5. “El Cid”. Direção de Anthony Mann. Com Charlton
Heston e Sophia Loren. EUA/Itália, 1961. 182 min.
Assisti no Cine Pelotense e saí em estado de êxtase. Talvez
eu tivesse 10 anos de idade. Vivi, naquela tarde, uma das maiores emoções que o
cinema me proporcionou. Fiquei fascinado com a bravura do herói e impactado com
a utilização da figura do guerreiro cristão morto, encaixado em cima do cavalo,
empolgando seus soldados na batalha decisiva contra os mouros, para garantir a
conquista da cidade de Valência. Mas estranhei o fato do herói ter matado o pai
da mocinha, sua amada, e ela ainda assim ter ficado com ele. Devo ter cravado o
meu pai de perguntas a respeito do filme. Fiz o álbum de figurinhas que foi lançado na época e
o guardei por vários anos. Mas terminei perdendo-o. O épico dos épicos. Recordo
de um colega de aula, no Curso de História, afirmando que o filme foi a maior
criação mítica do cinema norte-americano. Um símbolo da luta contra os adversários
da Cristandade. Anos mais tarde li o “Poema de Mio Cid”, uma das referências
para a construção do roteiro, e fiquei decepcionado. A conquista de Valência
está no meio do poema e não ocupa o lugar central que tem na narrativa
cinematográfica. Nem a luta com os mouros é o tema central do poema. A criação hollywoodiana
é muito melhor. Também tive contato com a peça teatral de Corneille – “El Cid”,
1637 – e entendi que foi dali que os roteiristas se inspiraram para criar o
conflito do herói com o pai da mocinha, Ximena (fotografia acima). Conflito que
resultou em duelo, morte do pai de Ximena e banimento do herói para fora de
reino de Castela. Descobri, então, que minha cabeça foi feita pelo cinema hollywoodiano.
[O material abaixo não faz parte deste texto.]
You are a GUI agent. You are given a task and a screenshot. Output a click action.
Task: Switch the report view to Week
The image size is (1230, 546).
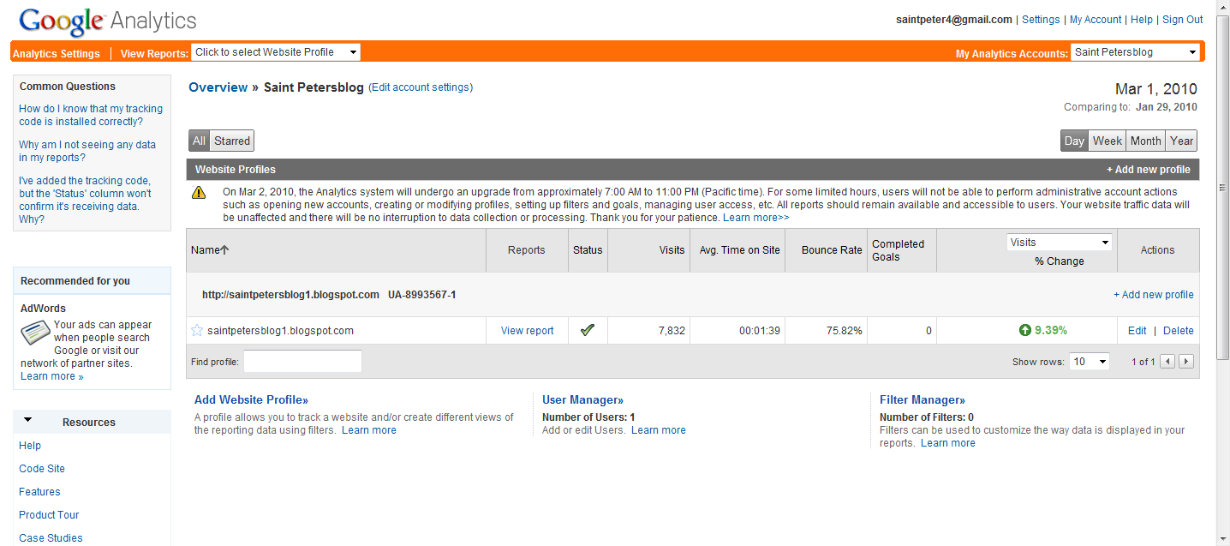1107,140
Afinal, durante anos, achei que a filme era a história verdadeira de Rodrigues
Dias de Bivar ou coisa assim. Me enganei redondamente. Mas não deixei de gostar
do filme e me comover com as lutas do Ocidente Cristão. Em especial, com o
romance entre o bravo guerreiro e a delicada e também determinada Ximena. Que
mulher – ou melhor, que interpretação brilhante a da atriz Sophia Loren.